Meyer believes strongly that the plight of farmers and their continued dedication to providing South Africa with food security, particularly in our current challenging Coronavirus environment, deserves to be highlighted.
“We have decided that the presentation of a road race in Bapsfontein is the next logical extension of our charity driven cycling race presentation platform,” said Meyer.
“Bapsfontein represents a passionate farming community which has sadly been plagued by farm attacks for a long time. It’s a short travel stint for our Gauteng based cyclists and Delmas has access to some sublime road routes,” he said.
“The nationwide droughts have become very serious in the country, particularly in the Karoo. Farmers are on their knees and many have had to sell their farms or have been foreclosed on.
“Livestock numbers have decreased alarmingly, and there is a real concern that the backlog will lead to food shortages within the next three years.”
Many deserving upliftment projects have seen the light and are making a remarkable contribution to the plight of farmers.
“We have decided to support one such project,” said Meyer. “The Fat Sheep project was started by Chrisma Botha from Murraysburg. She started crocheting the most beautiful sheep soft toys and selling her creations to subsidise their household income.
“Her ‘Fat Sheep’ became so popular that she couldn’t keep up with the demand, which quickly spread beyond the borders of Murraysburg.”
According to Meyer, Botha now has a team of farmer’s wives who she employs to assist with the crochet work. With funds made from the project, she is making a remarkable difference in the community of Murraysburg.

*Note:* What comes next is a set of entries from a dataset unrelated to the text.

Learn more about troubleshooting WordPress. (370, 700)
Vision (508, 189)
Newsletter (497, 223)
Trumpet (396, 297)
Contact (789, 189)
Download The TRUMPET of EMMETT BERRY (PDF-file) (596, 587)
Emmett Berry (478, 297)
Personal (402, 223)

Hectic Promotions currently manages four mass participation cycling events which attract a combined participation total of 14 000 cyclists.
The company’s signature events are the Cycle4CANSA Classic, which is now in its 23rd year of presentation and 2019 saw us present the third edition of the Bestmed Tshwane Classic, which attracted 7 000 cyclists.
“The Fat Sheep Classic is going to be more than a race. It will constitute a celebration of the human spirit and achievement,” concluded Meyer.